FDA Approves Generic Enzalutamide Tablets, Including Higher-Strength Options

Lupin Limited has received tentative approval from the FDA for its abbreviated new drug application (ANDA) for enzalutamide (Xtandi) tablets in 4 strengths: 40 mg, 80 mg, 120 mg, and 160 mg.¹

The 40 mg and 80 mg formulations were approved as bioequivalent to the reference listed drug. The 120 mg and 160 mg strengths are not currently available in the branded tablet formulation and would offer alternative dosing configurations for prescribers and patients if final approval is granted.
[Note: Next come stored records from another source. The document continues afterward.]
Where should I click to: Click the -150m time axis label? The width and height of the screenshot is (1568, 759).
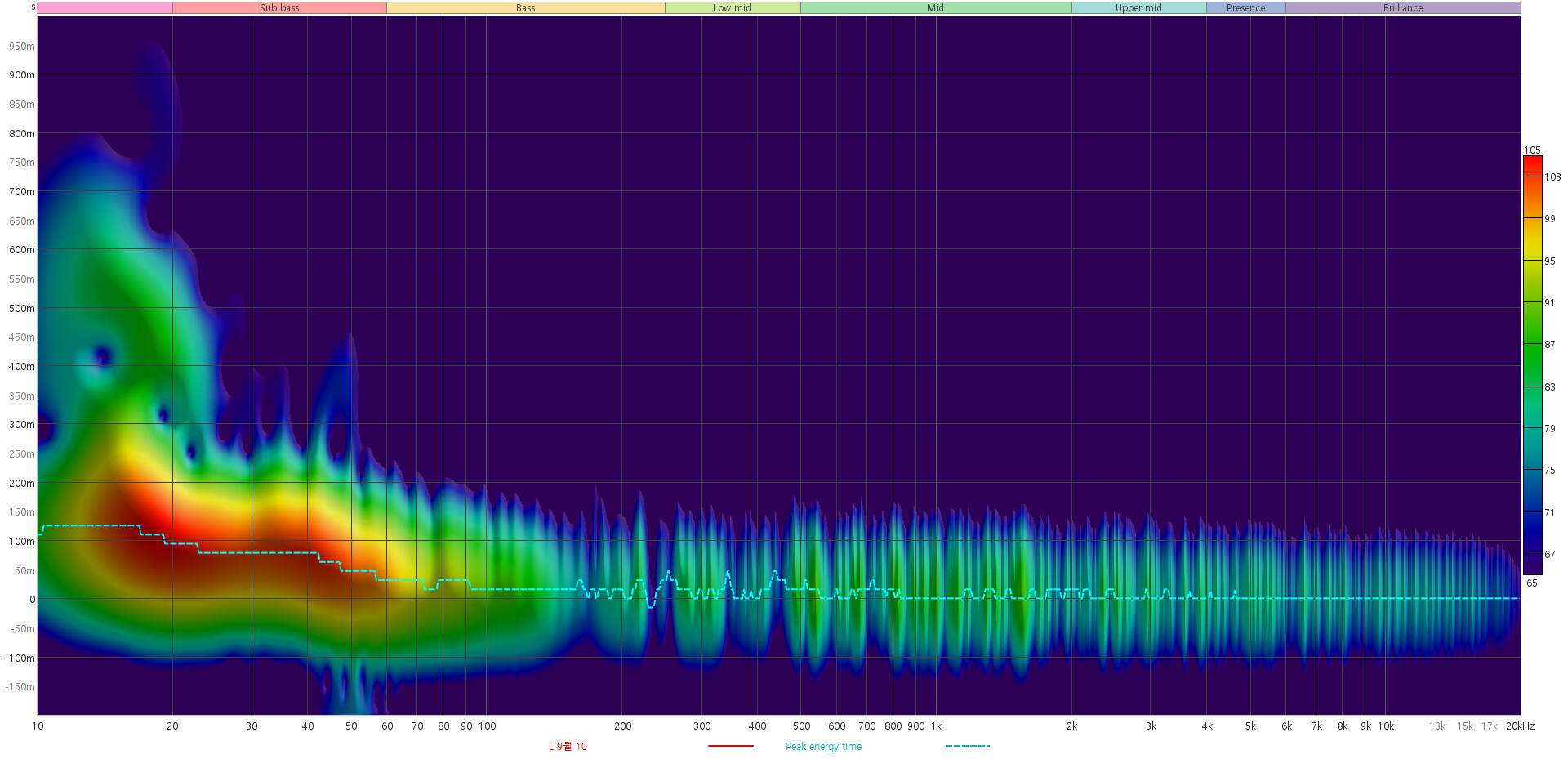20,687
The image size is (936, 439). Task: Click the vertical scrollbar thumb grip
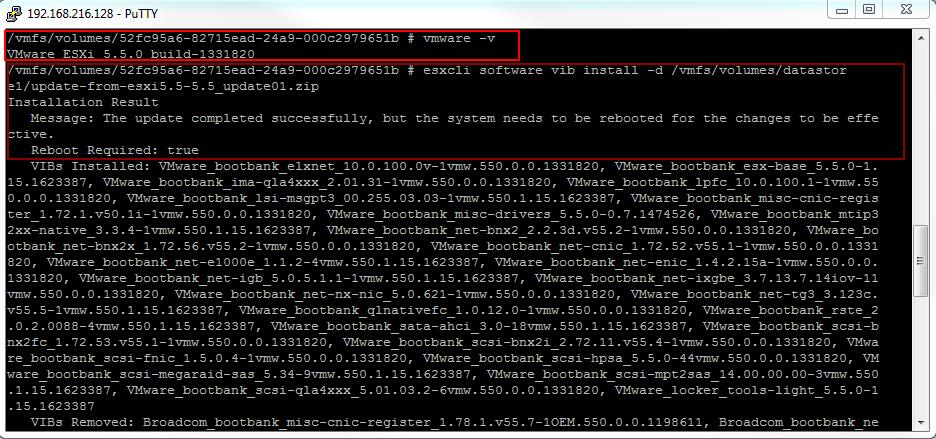point(921,262)
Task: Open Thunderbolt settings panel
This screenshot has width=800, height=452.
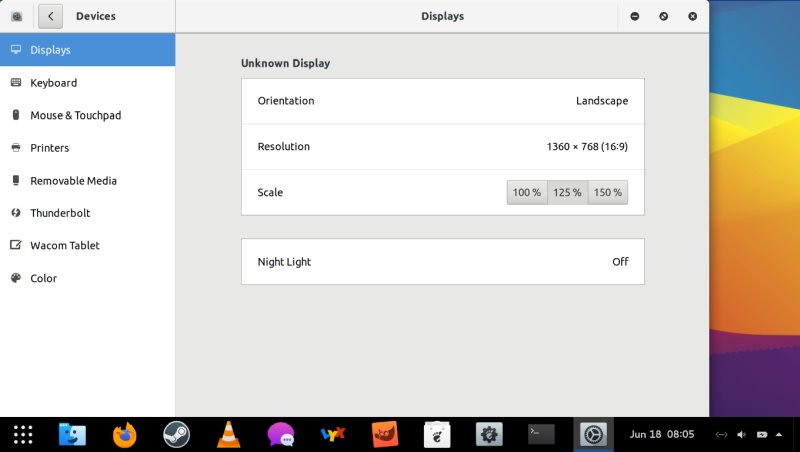Action: pyautogui.click(x=60, y=213)
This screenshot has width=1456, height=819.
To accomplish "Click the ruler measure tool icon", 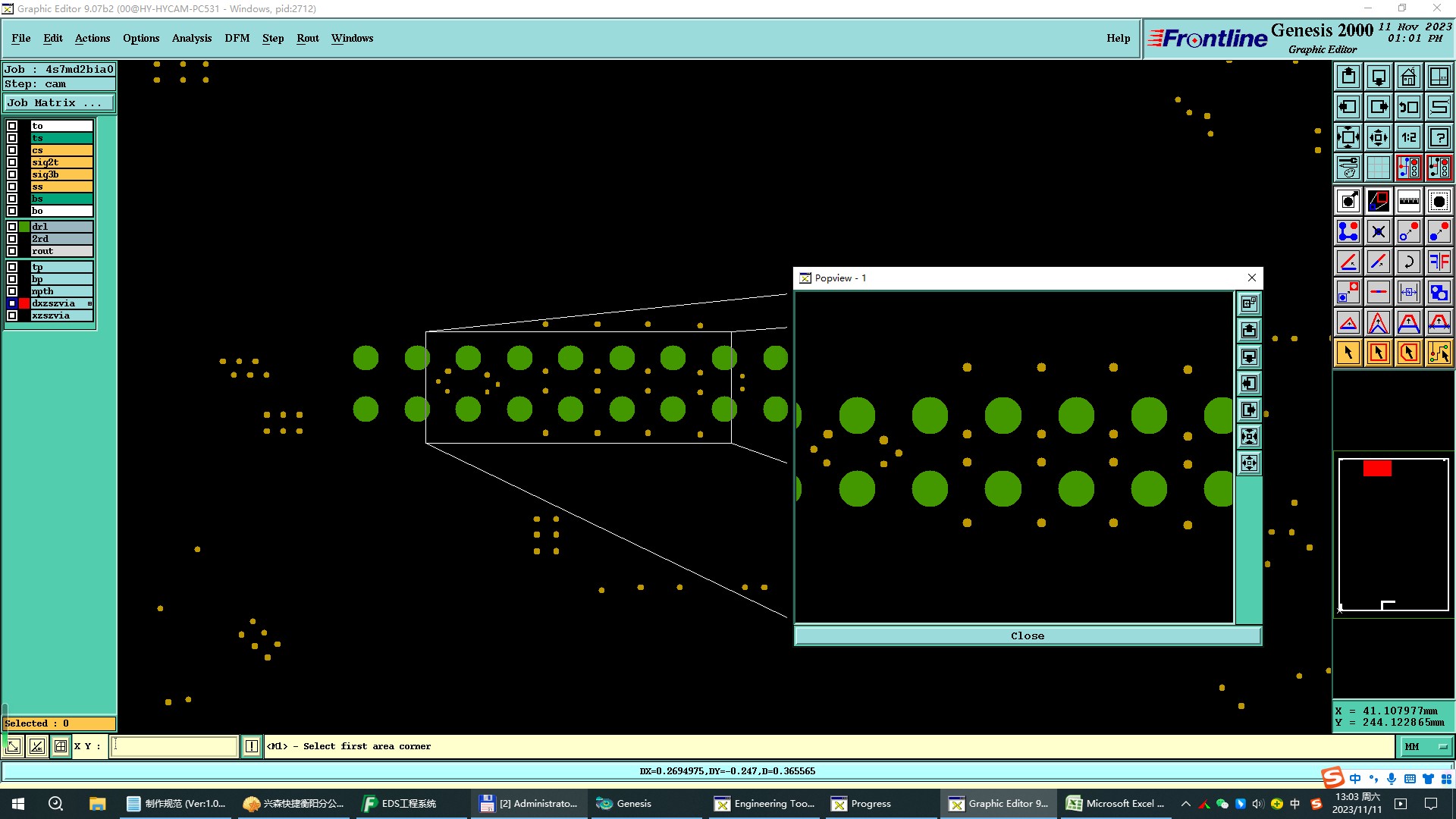I will (1408, 201).
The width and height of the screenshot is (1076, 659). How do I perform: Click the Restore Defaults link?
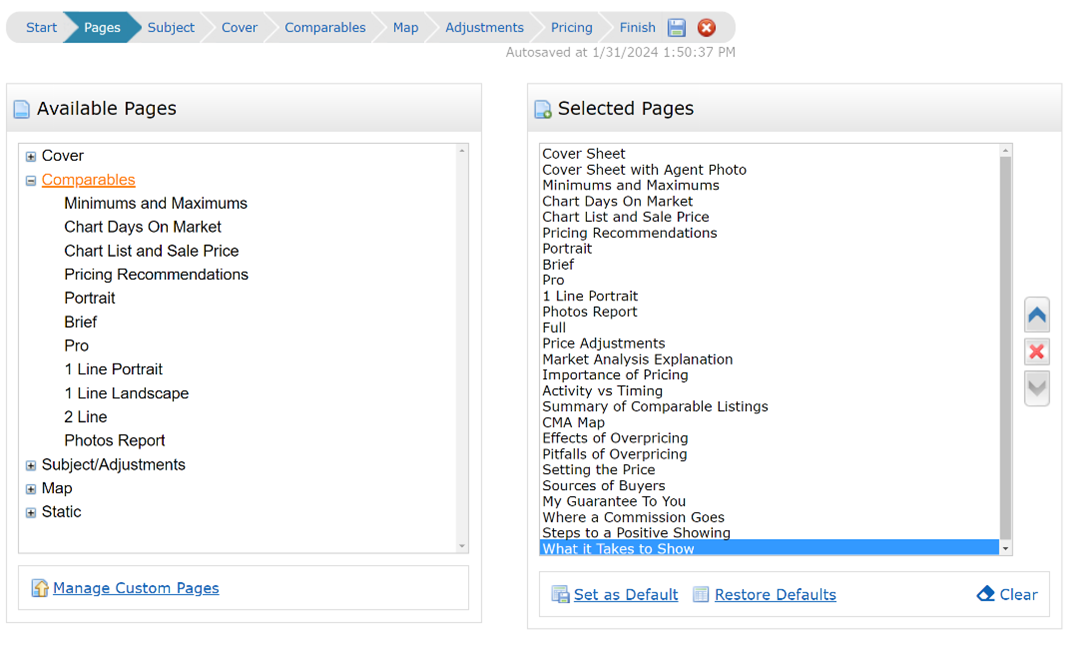click(775, 595)
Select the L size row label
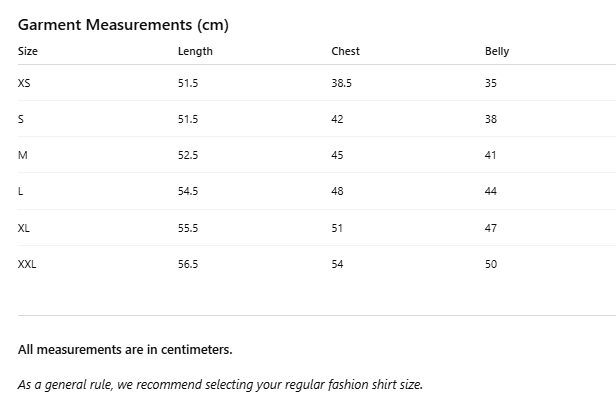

Tentative approval indicates that the ANDA meets all required quality, safety, and efficacy standards but that final approval is deferred pending the expiration of applicable patents or exclusivity periods protecting the reference listed drug.

Clinical Context

Enzalutamide is an androgen receptor pathway inhibitor (ARPI) indicated for 3 prostate cancer settings: castration-resistant prostate cancer (CRPC), metastatic castration-sensitive prostate cancer (mCSPC), and nonmetastatic castration-sensitive prostate cancer (nmCSPC) with biochemical recurrence at high risk for metastasis.² The recommended dosage per the current prescribing information is 160 mg administered orally once daily. For CRPC and mCSPC, concurrent gonadotropin-releasing hormone (GnRH) analog therapy as androgen deprivation therapy (ADT) or prior bilateral orchiectomy is required; in nmCSPC with high-risk biochemical recurrence, enzalutamide may be used with or without a GnRH analog, with a treatment suspension option for patients who achieve undetectable prostate-specific antigen (PSA) after 36 weeks.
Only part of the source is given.